売上債権とは、事業上の債権をいい、受取手形、売掛金、未収金(事業上)など
棚卸資産とは、製造、販売目的で置いている通常在庫といわれるもの商品、製品、半製品、仕掛品、原材料など
買入債務とは、事業上の債務をいい、支払手形、買掛金、未払金(事業上)など

必要運転資金の関連する指標

①売上債権回転期間

売上債権が平均的にどのくらいの日数で回収されているか?その平均的日数を(日額計算)表します。
日数が長くなると、資金の回収が遅れ、次の資金の投下に支障をきたす恐れがあります。

売上債権回転期間=売上債権/年間売上高×365日

②棚卸資産回転期間

在庫がどのくらいの日数で消化されているか?その平均日数を表します。
(日額計算)日数が長くなると過剰在庫になり、陳腐化、たなざらし等の原因になります。
逆に日数が短すぎると在庫不足に陥りやすく、再々在庫管理の手間が増え効率が悪くなります。適正在庫の管理に必要な指標です。

棚卸資産回転期間=棚卸資産/年間売上高×365日

③買入債務回転期間

買入債務が平均的にどのくらいの日数で支払われているか?その平均日数を(日額計算)表します。日数が長くなると、資金に余裕が出てきます。
ただ、支払日数を長くしすぎると、相手の方に資金繰りが苦しいと思われたりしますので、注意が必要です。

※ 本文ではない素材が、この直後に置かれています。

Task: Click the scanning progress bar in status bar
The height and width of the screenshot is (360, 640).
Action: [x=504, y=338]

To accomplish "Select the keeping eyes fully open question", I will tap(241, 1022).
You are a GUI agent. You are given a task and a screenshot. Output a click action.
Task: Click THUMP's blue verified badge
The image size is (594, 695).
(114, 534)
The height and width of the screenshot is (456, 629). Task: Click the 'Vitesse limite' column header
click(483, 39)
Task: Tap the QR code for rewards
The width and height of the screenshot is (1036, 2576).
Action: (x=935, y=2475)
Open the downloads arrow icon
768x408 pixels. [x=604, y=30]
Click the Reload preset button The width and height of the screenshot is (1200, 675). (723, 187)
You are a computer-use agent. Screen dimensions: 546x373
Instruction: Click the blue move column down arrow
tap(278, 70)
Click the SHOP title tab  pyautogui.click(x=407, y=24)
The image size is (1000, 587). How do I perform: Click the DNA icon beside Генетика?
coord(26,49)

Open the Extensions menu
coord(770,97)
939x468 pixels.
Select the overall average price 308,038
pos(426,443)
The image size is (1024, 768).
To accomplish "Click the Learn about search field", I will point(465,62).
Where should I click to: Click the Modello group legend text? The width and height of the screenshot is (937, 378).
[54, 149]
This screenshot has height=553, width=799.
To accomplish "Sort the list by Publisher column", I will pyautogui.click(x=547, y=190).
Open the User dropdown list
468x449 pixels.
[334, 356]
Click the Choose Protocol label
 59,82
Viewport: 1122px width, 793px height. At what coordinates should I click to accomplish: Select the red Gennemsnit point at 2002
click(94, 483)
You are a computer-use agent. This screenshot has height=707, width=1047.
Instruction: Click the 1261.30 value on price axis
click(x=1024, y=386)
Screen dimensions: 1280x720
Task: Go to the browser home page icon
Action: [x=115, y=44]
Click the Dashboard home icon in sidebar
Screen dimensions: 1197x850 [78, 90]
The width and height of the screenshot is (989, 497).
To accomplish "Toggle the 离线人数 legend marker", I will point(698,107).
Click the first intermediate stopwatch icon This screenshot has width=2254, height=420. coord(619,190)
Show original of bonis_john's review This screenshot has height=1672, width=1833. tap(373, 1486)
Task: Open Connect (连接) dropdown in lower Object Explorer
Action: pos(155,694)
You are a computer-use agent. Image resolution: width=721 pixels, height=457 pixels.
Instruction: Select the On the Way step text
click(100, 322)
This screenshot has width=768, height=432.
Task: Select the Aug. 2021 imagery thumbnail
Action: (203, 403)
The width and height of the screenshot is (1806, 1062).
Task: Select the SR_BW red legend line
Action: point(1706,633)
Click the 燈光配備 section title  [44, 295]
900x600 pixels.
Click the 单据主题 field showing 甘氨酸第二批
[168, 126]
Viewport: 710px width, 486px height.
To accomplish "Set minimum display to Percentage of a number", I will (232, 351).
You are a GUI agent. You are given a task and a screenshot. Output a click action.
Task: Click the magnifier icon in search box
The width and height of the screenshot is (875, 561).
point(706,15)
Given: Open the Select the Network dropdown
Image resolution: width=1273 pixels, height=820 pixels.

売上債権回転期間<買入債務回転期間の方が資金的には楽になります。
売上債権回転期間>買入債務回転期間は、事業が好調になればなるほど資金不足に陥りやすいです。

買入債務回転期間=買入債務/年間売上高×365日

これらの指標は、基本的なものですが、これらの指数を把握して、一定期間ごとに再確認してしておかないと、
知らず知らずのうちに数値が悪化していることがよくあります。 定期的に確かめてみましょう。